About the pathogenesis of peliosis hepatis

Abstract

Aim. Characterization of peliosis hepatis using immunohistochemical methods. Methods. The study was performed on archive autopsy samples from patients (n=4) with peliosis hepatis using histological, histochemical (AgNO₃ impregnation), and immunohistochemical methods. Murine monoclonal antibodies, anticollagen type III, anticollagen type IV, anti-α-smooth muscle actin, anti-CD31, anti-CD34, and anti-Ki-67 (Novocastra, UK), were used as primary antibodies, and all-purpose antibodies (HiDef Detection ™ HRP Polymer system, Cell Marque:, USA) were used as secondary antibodies. Intensity of immunohistochemical staining was expressed as scores: 1+ = 1-10% of cells, 2+ = 11-50% of cells, and 3+ = ≥51% of cells. Results. The cyst wall consisted of sclerotic fibrous tissue with pronounced mononuclear infiltration, accumulation of hemosiderin in periportal tracts, and zones of piecemeal necrosis. Multifocal, sinusoidal ectasias filled with blood and/or plasma components encompassing all three zones of the hepatic lobe were observed in the adjacent hepatic parenchyma. Histochemical study revealed reticular fibers without signs of destruction in these formations.
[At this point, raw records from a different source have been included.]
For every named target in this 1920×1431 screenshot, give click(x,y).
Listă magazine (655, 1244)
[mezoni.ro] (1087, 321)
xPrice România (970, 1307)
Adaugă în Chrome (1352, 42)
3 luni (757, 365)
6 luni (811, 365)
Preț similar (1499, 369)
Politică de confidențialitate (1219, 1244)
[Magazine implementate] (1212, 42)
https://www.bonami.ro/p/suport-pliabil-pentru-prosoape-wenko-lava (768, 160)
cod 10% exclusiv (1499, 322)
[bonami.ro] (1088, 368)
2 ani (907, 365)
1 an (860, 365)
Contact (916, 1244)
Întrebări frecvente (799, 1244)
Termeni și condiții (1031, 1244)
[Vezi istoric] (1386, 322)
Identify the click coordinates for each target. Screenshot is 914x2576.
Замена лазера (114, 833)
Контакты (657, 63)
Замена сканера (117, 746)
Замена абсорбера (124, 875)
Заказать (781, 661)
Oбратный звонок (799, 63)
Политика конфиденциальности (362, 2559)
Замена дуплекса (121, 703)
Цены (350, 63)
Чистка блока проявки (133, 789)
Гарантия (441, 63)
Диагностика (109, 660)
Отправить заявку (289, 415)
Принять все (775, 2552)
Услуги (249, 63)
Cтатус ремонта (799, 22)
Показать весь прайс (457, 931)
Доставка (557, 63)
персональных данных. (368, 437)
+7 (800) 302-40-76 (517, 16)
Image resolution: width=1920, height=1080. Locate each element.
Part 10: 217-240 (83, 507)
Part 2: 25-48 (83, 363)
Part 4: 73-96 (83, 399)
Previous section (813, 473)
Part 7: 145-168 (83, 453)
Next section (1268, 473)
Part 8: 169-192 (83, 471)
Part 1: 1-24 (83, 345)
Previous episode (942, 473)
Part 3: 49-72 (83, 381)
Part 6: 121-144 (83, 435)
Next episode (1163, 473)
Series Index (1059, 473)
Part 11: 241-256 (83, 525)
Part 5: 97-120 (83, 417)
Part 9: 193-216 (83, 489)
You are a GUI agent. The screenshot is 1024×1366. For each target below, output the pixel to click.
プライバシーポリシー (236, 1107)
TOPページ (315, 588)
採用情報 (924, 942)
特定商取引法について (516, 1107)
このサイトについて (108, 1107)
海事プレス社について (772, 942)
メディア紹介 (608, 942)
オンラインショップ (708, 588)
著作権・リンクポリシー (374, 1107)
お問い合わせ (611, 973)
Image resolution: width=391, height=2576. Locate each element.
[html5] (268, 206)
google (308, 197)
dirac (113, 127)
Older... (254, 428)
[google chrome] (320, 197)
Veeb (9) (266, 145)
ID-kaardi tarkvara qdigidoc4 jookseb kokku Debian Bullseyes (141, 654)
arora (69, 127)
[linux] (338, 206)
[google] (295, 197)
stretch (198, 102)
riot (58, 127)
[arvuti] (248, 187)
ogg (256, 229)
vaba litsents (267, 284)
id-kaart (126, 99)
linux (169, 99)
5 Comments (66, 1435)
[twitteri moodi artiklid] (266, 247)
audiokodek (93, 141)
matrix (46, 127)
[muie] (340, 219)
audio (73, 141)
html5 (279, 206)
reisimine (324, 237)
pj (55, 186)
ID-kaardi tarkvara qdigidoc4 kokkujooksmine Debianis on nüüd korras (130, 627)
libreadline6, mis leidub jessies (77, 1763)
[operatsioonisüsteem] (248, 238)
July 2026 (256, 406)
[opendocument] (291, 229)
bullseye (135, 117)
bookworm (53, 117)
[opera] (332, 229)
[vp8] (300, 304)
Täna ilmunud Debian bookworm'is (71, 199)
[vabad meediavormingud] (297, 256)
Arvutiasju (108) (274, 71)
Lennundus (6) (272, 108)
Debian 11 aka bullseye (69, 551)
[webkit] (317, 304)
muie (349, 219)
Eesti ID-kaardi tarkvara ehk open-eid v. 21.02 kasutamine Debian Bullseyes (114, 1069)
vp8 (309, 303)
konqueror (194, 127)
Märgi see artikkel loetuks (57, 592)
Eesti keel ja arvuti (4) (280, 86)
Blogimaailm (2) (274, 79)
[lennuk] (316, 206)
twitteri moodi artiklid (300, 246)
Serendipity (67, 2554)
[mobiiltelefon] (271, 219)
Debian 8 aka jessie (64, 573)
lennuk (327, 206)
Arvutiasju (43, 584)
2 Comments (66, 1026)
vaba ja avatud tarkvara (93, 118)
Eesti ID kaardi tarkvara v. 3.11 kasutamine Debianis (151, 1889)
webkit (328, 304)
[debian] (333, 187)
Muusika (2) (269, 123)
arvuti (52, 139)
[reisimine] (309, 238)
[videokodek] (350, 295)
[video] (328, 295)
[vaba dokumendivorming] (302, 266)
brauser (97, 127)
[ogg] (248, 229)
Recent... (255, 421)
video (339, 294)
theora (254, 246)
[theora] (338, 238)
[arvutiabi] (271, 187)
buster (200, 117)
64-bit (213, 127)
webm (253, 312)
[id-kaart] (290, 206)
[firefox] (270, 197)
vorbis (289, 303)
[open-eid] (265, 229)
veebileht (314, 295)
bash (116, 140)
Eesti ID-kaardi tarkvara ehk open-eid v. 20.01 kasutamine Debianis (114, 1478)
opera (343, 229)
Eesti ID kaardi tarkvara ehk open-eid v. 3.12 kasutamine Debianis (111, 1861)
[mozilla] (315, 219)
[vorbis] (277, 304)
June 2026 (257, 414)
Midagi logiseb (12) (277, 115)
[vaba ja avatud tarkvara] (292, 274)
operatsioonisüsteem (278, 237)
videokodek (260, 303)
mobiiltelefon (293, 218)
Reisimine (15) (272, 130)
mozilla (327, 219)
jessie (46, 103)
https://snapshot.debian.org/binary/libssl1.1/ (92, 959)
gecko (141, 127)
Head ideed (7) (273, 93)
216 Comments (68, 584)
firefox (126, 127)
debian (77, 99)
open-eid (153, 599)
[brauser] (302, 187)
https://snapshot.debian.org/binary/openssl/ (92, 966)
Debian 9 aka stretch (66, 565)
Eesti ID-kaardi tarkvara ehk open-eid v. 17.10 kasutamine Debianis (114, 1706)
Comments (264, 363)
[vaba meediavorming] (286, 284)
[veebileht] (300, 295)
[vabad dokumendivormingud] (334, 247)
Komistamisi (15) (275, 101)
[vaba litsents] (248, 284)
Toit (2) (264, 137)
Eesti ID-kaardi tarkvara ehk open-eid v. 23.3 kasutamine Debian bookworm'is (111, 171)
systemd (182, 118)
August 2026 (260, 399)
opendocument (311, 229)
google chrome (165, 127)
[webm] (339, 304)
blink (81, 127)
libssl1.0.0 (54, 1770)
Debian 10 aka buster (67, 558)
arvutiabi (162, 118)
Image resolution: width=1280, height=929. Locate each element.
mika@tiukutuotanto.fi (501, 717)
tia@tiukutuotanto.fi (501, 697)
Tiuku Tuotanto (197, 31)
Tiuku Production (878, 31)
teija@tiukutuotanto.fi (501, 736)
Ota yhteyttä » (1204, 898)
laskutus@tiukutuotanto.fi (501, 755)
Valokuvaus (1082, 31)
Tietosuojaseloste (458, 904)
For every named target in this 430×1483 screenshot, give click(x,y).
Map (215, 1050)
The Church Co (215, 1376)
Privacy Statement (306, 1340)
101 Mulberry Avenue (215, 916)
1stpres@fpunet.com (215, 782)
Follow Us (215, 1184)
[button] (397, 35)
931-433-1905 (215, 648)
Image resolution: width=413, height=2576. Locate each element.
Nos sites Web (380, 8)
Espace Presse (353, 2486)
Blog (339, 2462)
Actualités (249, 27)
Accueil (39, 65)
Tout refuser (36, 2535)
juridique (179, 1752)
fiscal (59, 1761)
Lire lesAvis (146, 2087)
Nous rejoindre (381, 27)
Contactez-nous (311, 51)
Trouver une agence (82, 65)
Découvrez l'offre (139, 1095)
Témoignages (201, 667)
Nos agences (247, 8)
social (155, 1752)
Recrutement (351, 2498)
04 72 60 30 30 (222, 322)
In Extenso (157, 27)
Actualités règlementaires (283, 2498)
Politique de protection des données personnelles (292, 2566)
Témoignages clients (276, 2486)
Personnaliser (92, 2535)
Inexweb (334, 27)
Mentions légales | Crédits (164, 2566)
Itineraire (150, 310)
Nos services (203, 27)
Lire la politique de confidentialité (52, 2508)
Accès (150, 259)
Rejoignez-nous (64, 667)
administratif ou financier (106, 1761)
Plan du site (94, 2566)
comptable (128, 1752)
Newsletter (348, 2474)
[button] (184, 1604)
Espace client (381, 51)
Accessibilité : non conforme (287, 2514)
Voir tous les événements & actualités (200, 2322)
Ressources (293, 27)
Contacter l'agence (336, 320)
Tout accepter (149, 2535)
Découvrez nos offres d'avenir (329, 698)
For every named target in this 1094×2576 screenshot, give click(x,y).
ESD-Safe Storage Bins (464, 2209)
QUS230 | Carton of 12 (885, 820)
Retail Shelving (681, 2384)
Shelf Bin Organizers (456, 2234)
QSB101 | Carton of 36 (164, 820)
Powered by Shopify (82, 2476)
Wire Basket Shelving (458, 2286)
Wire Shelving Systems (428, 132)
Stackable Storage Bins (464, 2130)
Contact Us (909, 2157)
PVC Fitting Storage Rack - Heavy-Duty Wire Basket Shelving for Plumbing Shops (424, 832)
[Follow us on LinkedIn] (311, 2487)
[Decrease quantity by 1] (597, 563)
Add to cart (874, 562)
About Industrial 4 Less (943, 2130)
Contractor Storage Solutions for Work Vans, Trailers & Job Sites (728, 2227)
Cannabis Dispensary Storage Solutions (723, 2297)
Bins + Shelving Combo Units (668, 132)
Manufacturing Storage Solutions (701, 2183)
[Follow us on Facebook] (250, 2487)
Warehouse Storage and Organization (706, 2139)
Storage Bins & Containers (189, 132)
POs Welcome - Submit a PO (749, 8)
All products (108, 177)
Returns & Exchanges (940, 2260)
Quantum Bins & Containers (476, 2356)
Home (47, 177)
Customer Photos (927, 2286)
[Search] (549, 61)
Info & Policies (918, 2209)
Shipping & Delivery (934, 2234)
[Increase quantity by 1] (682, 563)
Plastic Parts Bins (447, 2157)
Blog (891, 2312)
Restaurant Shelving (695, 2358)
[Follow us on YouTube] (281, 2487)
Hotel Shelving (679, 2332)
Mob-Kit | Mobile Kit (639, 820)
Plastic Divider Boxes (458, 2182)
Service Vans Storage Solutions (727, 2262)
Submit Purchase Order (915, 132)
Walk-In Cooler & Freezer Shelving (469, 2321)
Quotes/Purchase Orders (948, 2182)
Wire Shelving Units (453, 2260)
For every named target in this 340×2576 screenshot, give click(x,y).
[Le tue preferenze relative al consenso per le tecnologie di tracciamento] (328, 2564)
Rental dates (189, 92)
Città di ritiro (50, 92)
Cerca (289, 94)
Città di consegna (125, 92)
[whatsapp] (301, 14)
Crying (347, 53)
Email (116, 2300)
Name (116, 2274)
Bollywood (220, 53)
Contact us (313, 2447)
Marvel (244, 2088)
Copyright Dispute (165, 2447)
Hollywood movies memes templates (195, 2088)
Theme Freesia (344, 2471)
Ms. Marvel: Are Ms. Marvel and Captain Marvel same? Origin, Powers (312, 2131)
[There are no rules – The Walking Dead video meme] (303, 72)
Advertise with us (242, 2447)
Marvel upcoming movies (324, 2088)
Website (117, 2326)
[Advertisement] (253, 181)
Immunohistochemical analysis found increased expression of collagen III (96.6±0.2%), collagen IV (97.2±0.3%), and α-SMA (94%±0.5) along sinusoids and cavity lining. The endothelial expression of CD31 (87.3±0.6%) and CD34 (86.3±0.2%) decreased on going from the hepatic triad to the central vein. The expression index, Ki-67, was increased in sinusoid macrophages (28.3±0.2%) and lymphocytes (12.3±0.7%). Reactions to β-catenin, CD10 and pCEA were immune-negative, which excluded tumor growth. Conclusion. The study suggested that the active synthesis of extracellular matrix proteins and the immune cell proliferation are key processes in the pathogenesis of peliosis hepatis during destruction of endothelial communications in hepatic lobes.